**WORK REQUIRED**
Set down exact lines only, from the line with "You are a GUI" through the last line of the material below, with every picture left out.

**EXTRACTED MATERIAL**
# # # #
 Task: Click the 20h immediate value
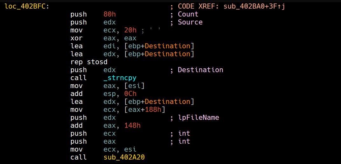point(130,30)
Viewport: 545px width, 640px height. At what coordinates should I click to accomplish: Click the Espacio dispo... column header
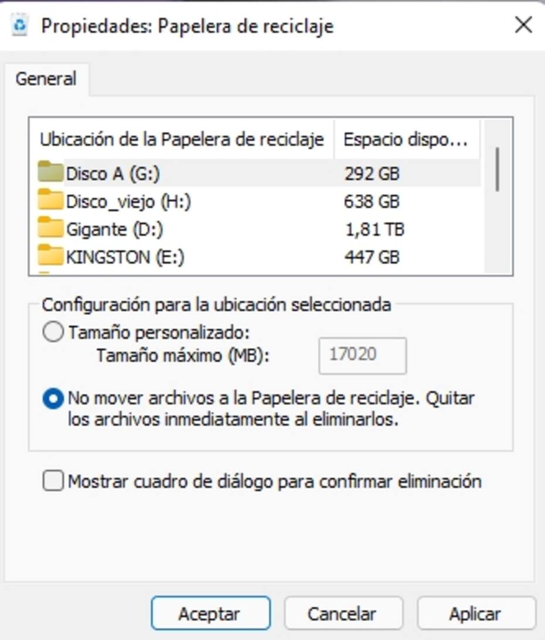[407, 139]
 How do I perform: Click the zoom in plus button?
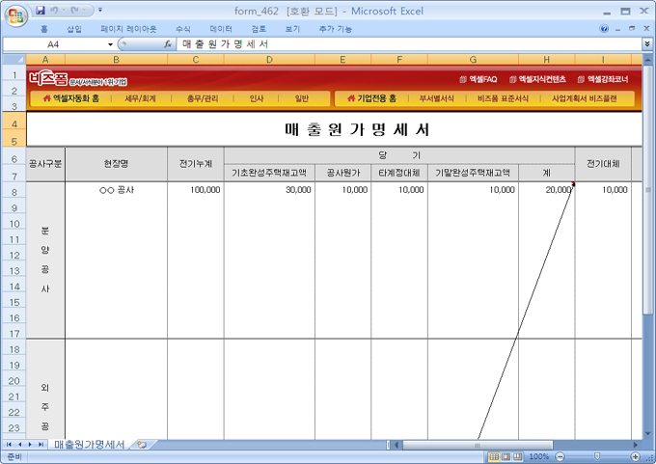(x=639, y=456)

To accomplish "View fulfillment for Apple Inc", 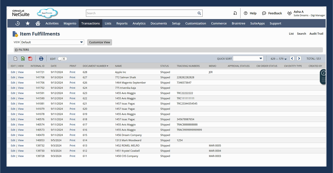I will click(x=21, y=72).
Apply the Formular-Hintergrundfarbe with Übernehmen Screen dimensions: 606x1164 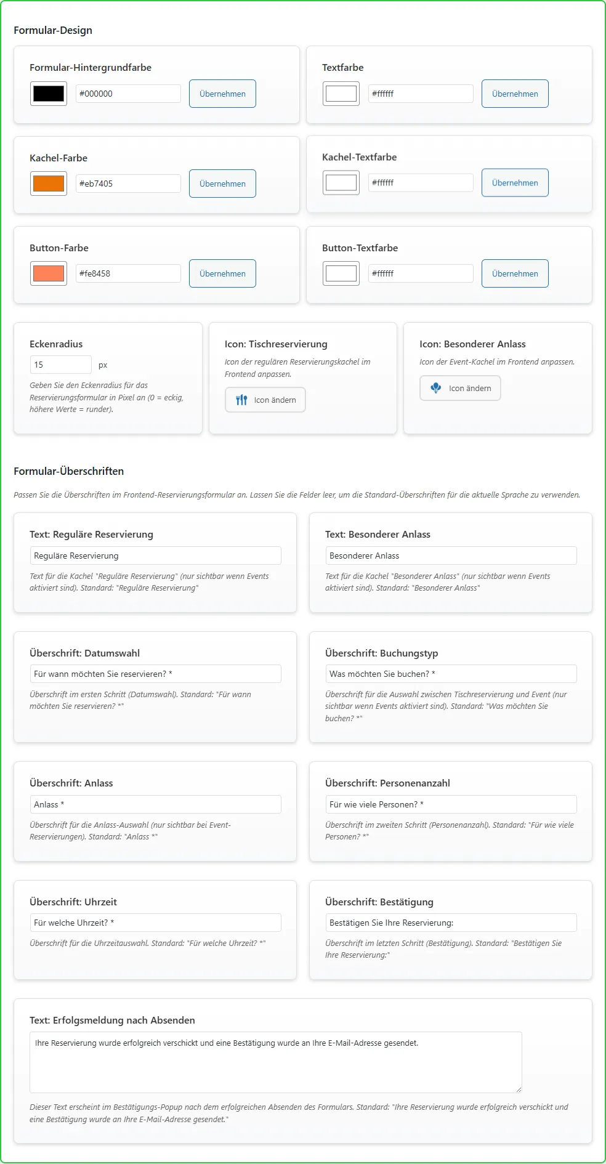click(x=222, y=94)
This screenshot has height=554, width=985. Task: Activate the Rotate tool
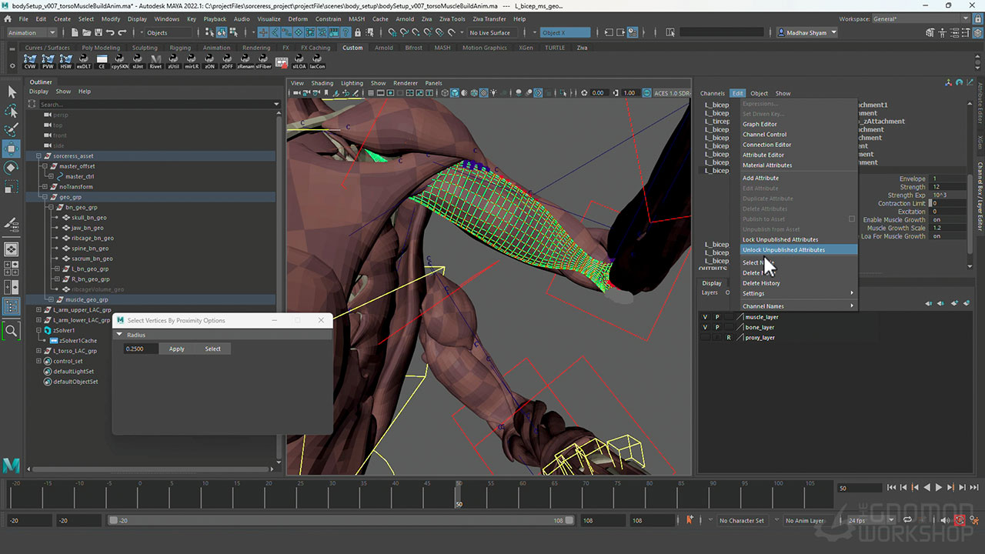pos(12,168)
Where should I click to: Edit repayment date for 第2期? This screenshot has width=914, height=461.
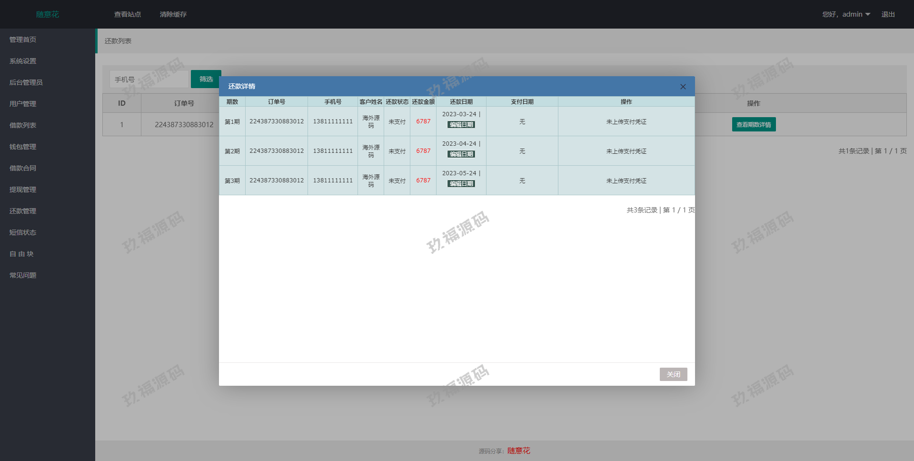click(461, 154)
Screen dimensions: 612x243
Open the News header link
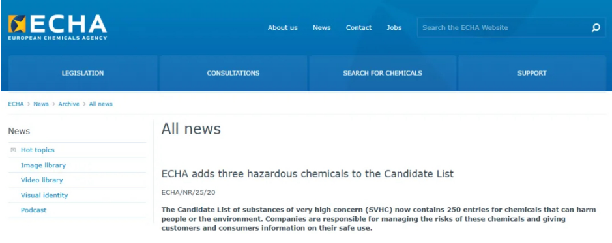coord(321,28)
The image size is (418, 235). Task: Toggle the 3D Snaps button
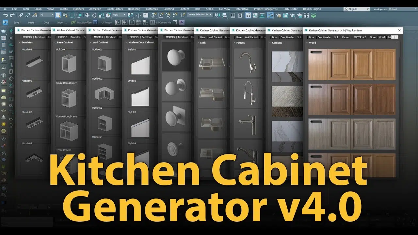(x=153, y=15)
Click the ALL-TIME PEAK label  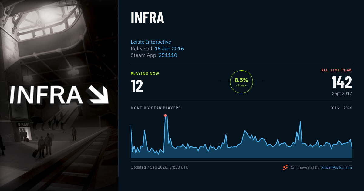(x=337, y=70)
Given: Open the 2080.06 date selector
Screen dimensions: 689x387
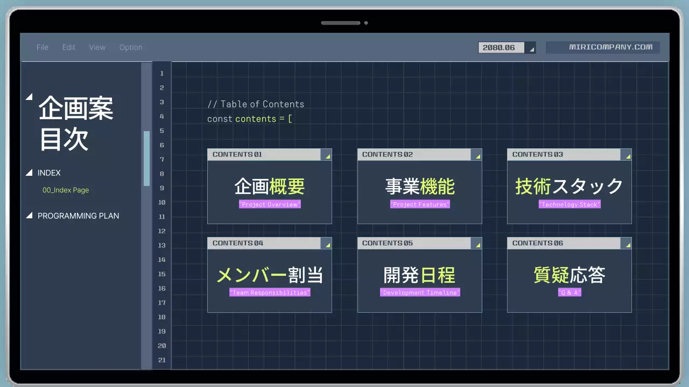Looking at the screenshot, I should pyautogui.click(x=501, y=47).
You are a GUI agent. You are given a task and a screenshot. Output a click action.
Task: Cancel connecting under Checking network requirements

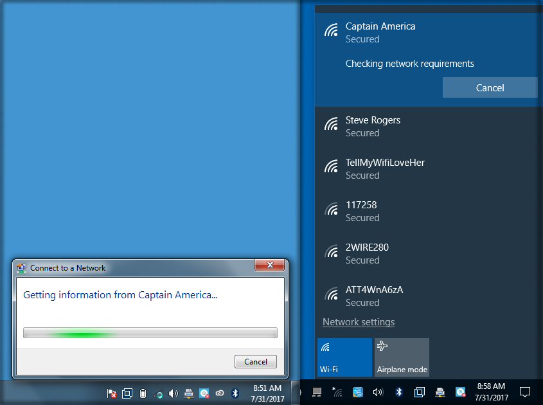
# # # #
**TASK RESULT**
You are a GUI agent. You are given a task and a screenshot. Output a click action.
Task: Cancel connecting under Checking network requirements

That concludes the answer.